Но вот Бобриков встал на ноги и принял причудливую позу. Одно колено выставил вперед, ссутулился, опустил голову, вытянул руку со скрюченными пальцами и замер. Музыка на мгновение прекратилась. Гавриков в ужасе закричал, но его крик потонул в возгласах приветствия, коими было встречено воскрешение Бобрикова. Раздались аплодисменты. Кто то крикнул "Йохоу". Вновь раздалась музыка. Она была более быстрой, безумной. Покойник затанцевал. Стоя ногами в гробу, он, выставляя поочередно вперед колени, руку со скрюченными пальцами притянул к себе, вытянув вместо нее другую. Артисты театра, повернувшись направо, чуть наклонившись и выставляя колени, мелкими шажками пошли вокруг Бобрикова в хоровод. Они пели песню приветствия ожившему коллеге. Шел одноглазый пират, распевая песню, шел красногубый, жутко улыбающийся клоун, шли балерины с приподнятыми сзади юбками, перебирая стройными ногами, шел король в пышном парике, шел рыцарь, гремя доспехами, шел монах, шел карлик, шел бледнолицый Пьеро, шел толстяк в костюме с бабочкой, шел тореадор, шли негры, арабы, девушка в испанском платье. Покойник же, стоя в гробу продолжал загребать воздух руками, глядя нарисованными глазами себе под ноги.

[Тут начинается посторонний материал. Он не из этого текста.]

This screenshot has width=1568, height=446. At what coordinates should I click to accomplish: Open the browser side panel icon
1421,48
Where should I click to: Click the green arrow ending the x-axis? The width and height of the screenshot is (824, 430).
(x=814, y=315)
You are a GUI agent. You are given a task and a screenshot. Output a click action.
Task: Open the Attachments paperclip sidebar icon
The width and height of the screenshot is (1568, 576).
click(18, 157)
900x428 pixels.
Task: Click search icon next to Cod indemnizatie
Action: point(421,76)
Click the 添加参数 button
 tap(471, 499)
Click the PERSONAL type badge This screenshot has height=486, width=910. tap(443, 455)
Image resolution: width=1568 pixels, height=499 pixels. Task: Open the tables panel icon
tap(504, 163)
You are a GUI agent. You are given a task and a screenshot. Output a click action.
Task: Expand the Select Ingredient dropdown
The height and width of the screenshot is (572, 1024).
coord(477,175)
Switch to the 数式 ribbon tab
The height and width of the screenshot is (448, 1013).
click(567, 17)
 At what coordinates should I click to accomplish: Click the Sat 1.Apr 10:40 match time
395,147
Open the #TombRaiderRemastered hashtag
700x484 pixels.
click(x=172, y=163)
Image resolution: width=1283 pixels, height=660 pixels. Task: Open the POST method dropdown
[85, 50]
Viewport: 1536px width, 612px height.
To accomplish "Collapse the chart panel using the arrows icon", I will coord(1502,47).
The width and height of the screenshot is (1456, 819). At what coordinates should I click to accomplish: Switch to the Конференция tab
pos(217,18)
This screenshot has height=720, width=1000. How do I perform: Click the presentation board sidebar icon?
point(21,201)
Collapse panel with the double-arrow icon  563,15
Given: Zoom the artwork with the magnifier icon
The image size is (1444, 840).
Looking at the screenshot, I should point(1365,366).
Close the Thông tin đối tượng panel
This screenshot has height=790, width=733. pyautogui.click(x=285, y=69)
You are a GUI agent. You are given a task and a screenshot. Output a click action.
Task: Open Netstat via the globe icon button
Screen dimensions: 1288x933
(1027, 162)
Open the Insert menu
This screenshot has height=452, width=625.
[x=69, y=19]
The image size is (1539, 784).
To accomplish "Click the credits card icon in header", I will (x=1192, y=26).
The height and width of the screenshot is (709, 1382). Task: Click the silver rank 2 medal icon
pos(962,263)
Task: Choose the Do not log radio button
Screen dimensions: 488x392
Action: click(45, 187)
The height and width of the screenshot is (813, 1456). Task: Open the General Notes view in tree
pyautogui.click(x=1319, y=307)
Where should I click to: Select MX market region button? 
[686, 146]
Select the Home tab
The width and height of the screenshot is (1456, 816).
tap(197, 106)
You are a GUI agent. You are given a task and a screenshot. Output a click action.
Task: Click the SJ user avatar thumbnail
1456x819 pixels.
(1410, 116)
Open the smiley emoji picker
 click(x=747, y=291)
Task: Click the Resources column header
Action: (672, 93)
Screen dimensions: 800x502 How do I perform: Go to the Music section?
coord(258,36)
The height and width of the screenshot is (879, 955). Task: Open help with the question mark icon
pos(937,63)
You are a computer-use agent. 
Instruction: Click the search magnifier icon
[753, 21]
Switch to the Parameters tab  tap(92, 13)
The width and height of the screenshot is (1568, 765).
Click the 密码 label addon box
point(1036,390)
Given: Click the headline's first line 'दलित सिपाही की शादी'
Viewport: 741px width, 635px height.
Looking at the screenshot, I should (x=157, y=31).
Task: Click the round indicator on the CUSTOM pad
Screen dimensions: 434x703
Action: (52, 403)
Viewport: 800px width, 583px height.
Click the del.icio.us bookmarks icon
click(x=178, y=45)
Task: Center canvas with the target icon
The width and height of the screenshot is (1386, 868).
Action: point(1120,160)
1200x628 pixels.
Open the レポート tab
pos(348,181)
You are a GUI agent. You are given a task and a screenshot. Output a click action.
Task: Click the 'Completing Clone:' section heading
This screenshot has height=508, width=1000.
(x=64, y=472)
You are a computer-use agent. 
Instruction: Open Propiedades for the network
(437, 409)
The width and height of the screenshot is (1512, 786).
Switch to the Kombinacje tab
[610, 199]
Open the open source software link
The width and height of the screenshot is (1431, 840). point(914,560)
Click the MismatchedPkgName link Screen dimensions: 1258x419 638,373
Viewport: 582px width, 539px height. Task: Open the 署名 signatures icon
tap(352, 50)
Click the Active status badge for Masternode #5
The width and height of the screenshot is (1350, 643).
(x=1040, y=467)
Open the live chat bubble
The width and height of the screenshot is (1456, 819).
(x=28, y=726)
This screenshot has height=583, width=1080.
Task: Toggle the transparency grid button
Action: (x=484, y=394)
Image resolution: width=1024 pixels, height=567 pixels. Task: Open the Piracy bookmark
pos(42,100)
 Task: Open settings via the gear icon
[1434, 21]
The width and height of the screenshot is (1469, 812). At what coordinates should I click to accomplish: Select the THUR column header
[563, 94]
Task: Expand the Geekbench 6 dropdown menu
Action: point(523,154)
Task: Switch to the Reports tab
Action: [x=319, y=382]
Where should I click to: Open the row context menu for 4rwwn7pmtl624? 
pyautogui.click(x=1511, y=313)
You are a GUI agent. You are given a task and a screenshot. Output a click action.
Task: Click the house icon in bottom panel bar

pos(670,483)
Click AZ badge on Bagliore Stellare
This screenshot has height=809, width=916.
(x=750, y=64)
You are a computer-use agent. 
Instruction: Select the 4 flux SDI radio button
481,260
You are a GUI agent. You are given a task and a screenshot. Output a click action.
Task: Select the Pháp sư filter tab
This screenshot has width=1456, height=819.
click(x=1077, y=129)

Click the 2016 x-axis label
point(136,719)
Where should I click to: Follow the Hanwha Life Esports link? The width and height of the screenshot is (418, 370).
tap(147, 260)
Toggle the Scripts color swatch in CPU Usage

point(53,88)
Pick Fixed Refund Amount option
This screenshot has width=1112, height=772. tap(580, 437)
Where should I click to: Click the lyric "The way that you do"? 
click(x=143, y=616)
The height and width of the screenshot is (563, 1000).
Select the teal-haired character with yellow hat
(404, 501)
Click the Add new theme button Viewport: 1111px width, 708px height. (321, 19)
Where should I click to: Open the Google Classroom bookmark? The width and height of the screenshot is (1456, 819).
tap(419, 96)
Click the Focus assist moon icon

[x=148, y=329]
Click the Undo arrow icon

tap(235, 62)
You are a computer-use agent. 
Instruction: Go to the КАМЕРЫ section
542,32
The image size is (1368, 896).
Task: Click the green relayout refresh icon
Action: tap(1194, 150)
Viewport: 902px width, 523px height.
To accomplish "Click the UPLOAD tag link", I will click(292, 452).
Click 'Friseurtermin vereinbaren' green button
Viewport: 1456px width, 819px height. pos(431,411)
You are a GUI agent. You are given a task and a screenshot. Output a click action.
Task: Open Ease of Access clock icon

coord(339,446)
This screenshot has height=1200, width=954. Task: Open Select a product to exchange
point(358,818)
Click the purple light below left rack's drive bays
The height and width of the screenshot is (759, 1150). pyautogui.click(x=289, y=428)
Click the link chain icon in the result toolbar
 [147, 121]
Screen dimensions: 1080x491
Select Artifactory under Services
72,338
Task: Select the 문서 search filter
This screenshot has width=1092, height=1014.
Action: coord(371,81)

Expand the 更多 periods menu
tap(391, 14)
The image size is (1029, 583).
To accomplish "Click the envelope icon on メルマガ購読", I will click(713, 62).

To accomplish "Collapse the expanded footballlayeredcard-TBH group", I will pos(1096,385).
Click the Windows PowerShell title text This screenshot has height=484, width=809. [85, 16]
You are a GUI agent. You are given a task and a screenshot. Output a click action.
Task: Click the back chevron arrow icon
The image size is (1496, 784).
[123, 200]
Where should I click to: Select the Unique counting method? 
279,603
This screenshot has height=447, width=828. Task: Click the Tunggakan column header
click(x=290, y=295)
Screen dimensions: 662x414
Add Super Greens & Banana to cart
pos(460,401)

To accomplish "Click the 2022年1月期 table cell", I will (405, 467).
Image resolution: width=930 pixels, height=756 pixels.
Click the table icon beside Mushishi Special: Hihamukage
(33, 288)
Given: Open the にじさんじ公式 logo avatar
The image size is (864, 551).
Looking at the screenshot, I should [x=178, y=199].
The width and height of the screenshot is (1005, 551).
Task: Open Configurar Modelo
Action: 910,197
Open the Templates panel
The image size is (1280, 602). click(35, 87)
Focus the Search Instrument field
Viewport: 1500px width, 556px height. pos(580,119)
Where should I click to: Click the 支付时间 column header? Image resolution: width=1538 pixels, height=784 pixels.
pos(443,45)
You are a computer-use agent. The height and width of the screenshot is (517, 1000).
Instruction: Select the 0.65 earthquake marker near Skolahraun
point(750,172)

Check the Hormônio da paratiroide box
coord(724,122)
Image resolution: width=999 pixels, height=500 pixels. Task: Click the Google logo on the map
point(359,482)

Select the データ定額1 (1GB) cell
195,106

Глядя на всю эту вакханалию, Гавриков не выдержал и побежал, опасаясь за свой рассудок. Он побежал прочь от этого места, от безумных людей, от воскресшего Бобрикова. По дороге наткнулся на темную, костлявую фигуру, выполнявшую те же движения, что и остальные, но только на месте и за пределами круга. Отшатнувшись от темной фигуры, в которой узнал нищего, Гавриков бросился вон из кладбища, услышав вслед "Иии го го". Он бежал мимо надгробий, с запечатленными на них в глупых гримасах лицами. Бежал мимо здания театра, мимо взиравших на него сверху фонарных столбов. Он бежал провожаемый взглядами нарисованных зомби и оскаливающихся ему вслед черепов. Бежал мимо локомотива, чтобы спрятаться в спасительный лес, и, пройдя через который, вернуться в привычный мир.